Lemma 1.16 in [D] shows that if state $x$ is aperiodic, $p_(x x)^n > 0$ for all sufficiently large $n$.
We'll use this without proof.
#pagebreak()
Since $(X_n)$ irreducible,
$
p_(i_1 i_2)^k > 0 "and" p_(j_1 j_2)^l > 0 "for some" k, l
$
Since $(X_n)$ aperiodic, so $i_2, j_2$ are aperiodic,
$
p_(i_2 i_2)^n, p_(j_2 j_2)^n > 0 "for all large" n
$
$
therefore q_((i_1, j_1), (i_2, j_2))^(k + l + n) &= p_(i_1, i_2)^(k+l+n) p_(j_1, j_2)^(k+l+n) \
& >= (p_(i_1 i_2)^k p_(i_2 i_2)^(l+n)) (p_(j_1 j_2)^l p_(j_2 j_2)^(k+n)) > 0 "for all large" n
$
#pagebreak()
$therefore (Y_n)$ is irreducible.
*Step 2* $hat(pi)_((i,j)) = pi_i pi_j$ is a SD for $(Y_n)$.
This is because, recall, the coordinates move independently like $(X_n)$.
So by lemma, all states $(i, j) in S^2$ are recurrent for $(Y_n) = (X_n, X'_n)$.
Let $T = "min"{ n >= 0: X_n = X'_n } = 1^"st"$ time co-ordinates equal.
Note: $P(T < oo) = 1$. (all states $(x,x)$ is recurrent.)
#pagebreak()
#text(size: 9pt)[
*Step 3* $P(X_n = x, T <= n) = P(X'_n = x, T <= n)$
$
& P(X_n = x, T <= n) \
& = sum_(m=1)^n sum_y P(T=m, X_m=y, X_n=x) \
& = sum_(m=1)^n sum_y P(T=m, X_m=y) P(X_n=x | X_m=y) \
& = sum_(m=1)^n sum_y P(T=m, X'_m=y)#footnote[by def of $T$] P(X'_n=x | X'_m=y)#footnote[$X_n, X'_n$ iid.] \
& = P(X'_n = x, T <= n)#footnote[by 1st two lines of reasoning instead applied to $(X'_n)$.]
$
]
#pagebreak()
Finally, \
*Step 4* By previous step, the distributions of $X_n$ and $X'_n$ agree on ${T <= n}$. So,
$
& |P(X_n=x) - P(X'_n=x)| \
& = |P(X_n=x, T>n) - P(X'_n=x, T>n)| \
& <= P(X_n=x, T>n) + P(X'_n=x, T>n)#footnote[By triangle inequality.] \
$
#pagebreak()
$
therefore & sum_x |P(X_n=x) - P(X'_n=x)| \
& <= 2 P(T > n) \
& -> 0 " as " n -> oo
$
All above holds regardless of what $X_0$ is.
Now, let $X_0 = i$ & $X'_0 ~ pi$. Then,
$
& sum_j |p_(i j)^n - pi_j| -> 0 " as " n -> oo \
& => lim_(n->oo) p_(i j)^n = pi_j quad forall i, j quad square
$
#pagebreak()
Next, we prove:
*Theorem 1.20* Suppose $(X_n)$ is irreducible and recurrent.
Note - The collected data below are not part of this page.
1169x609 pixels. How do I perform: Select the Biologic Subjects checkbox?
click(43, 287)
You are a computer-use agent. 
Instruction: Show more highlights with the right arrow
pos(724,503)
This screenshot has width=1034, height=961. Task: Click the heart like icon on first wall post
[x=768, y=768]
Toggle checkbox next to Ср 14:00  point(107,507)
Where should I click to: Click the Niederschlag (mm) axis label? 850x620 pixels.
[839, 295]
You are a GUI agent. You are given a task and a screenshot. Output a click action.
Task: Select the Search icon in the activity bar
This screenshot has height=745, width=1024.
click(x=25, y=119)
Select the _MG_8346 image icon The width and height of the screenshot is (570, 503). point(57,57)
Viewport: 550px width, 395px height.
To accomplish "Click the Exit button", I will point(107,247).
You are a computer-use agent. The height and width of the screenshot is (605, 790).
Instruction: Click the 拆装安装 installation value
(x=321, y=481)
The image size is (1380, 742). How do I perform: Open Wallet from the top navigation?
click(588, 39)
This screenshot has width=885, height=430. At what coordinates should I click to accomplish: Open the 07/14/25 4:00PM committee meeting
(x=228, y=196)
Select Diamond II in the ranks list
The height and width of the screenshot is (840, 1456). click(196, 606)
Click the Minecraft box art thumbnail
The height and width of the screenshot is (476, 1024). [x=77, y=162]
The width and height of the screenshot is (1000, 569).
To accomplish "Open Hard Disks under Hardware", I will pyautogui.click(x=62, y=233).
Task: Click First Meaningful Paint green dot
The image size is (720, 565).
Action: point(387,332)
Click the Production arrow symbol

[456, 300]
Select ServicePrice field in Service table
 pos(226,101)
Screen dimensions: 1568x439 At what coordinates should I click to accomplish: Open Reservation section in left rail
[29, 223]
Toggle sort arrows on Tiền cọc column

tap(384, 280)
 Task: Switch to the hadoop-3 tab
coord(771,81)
Then it has a *stationary measure* $mu >= 0$ : $sum_i mu_i p_(i j) = mu_j$ for all $j$.
Recall: if $abs(S) < oo$ we can use $mu$ to find SD: $pi_i = mu_i / (sum_j mu_j)$.
#pagebreak()
*Proof.* Fix $i in S$. Let
$
T_i = "min"{ n >= 1 : X_n = i }
$
We show
$
mu_i (j) & = sum_(n=0)^oo P_i (X_n = j, T_i > n) \
& = "expected # visits to j before time " T_i ", starting from i"
$
is a stationary measure.
#pagebreak()
This is called the "cycle trick".
#figure[
#image(
"./figs/p12_56m.png",
width: 60%,
)
]
$
mu_i (j) & = E_i ["# visits to j during" {0, 1, dots, T_i - 1} ] \
& = E_i ["# visits to j during" {1, 2, dots, T_i} ] \
& = (mu_i underline(P))(j)
$